*** Text shown ***

Regina — Despite commodity prices down off recent highs, resurgent transportation problems and crop disease issues across the Prairies, farmers heard all good news at Farm Credit Canada’s Ag Outlook 2015 conference here Tuesday.
“The sky’s not falling,” said J.P. Gervais, chief ag economist for Regina-based FCC. Actually, he said, things are pretty good.
If Prairie farmers produce the same size crop in 2015 as they produced in 2014, Gervais said, “we may be looking at net cash incomes actually higher.”
Lower interest rates and relief from high prices for farm labour in the wake of falling oil prices also make for a bright picture for farmers. “It’s actually a pretty good story.”
The weather seems poised to co-operate too. Meteorologist Drew Lerner, president of World Weather Inc., expects a good seeding season.
“The spring will have some precipitation and we may find ourselves with a little bit of a delay, but it will not be something like the last few years.”
In a session on marketing, Mike Jubinville, lead analyst and president of Pro Farmer Canada, told farmers that although there will be some lows, there will also be chances to lock in good prices.
“I think we’ve gone through a once-in-a-generation paradigm shift in terms of grain marketing,” Jubinville said.
In a market that has had a lot of price volatility over the years, he said, “the old highs have become the new lows.”
Farmers who have been worrying about falling commodity prices may feel better after hearing Jubinville’s prediction: “The downtrend has started to exhaust itself.”
— Leeann Minogue is editor of Grainews at Griffin, Sask.

*** End of Text shown ***

-- Exercise brief --
Write out the passage of the Ag Outlook 2015 article word for word, beginning at the words "If Prairie farmers" and stopping after "good seeding season.".

*** Data section ***

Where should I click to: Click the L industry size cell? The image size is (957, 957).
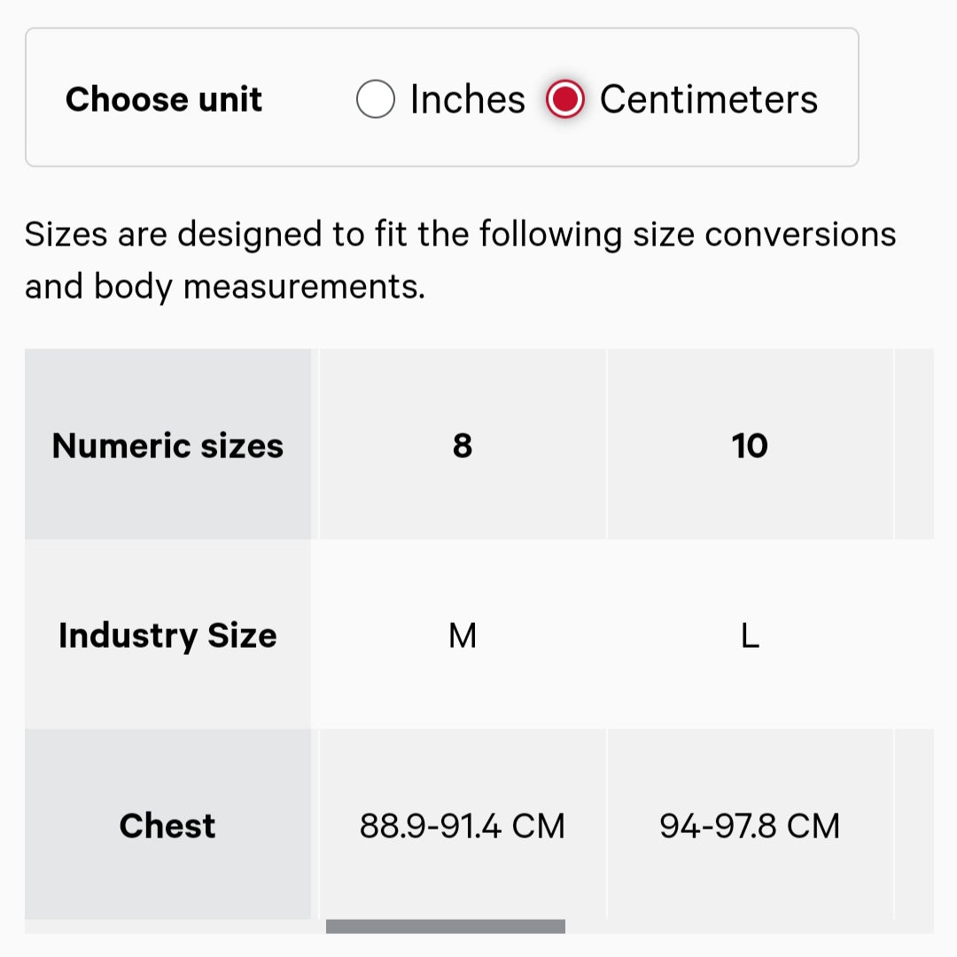750,635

*** End of Data section ***

-- Answer space --
If Prairie farmers produce the same size crop in 2015 as they produced in 2014, Gervais said, “we may be looking at net cash incomes actually higher.”
Lower interest rates and relief from high prices for farm labour in the wake of falling oil prices also make for a bright picture for farmers. “It’s actually a pretty good story.”
The weather seems poised to co-operate too. Meteorologist Drew Lerner, president of World Weather Inc., expects a good seeding season.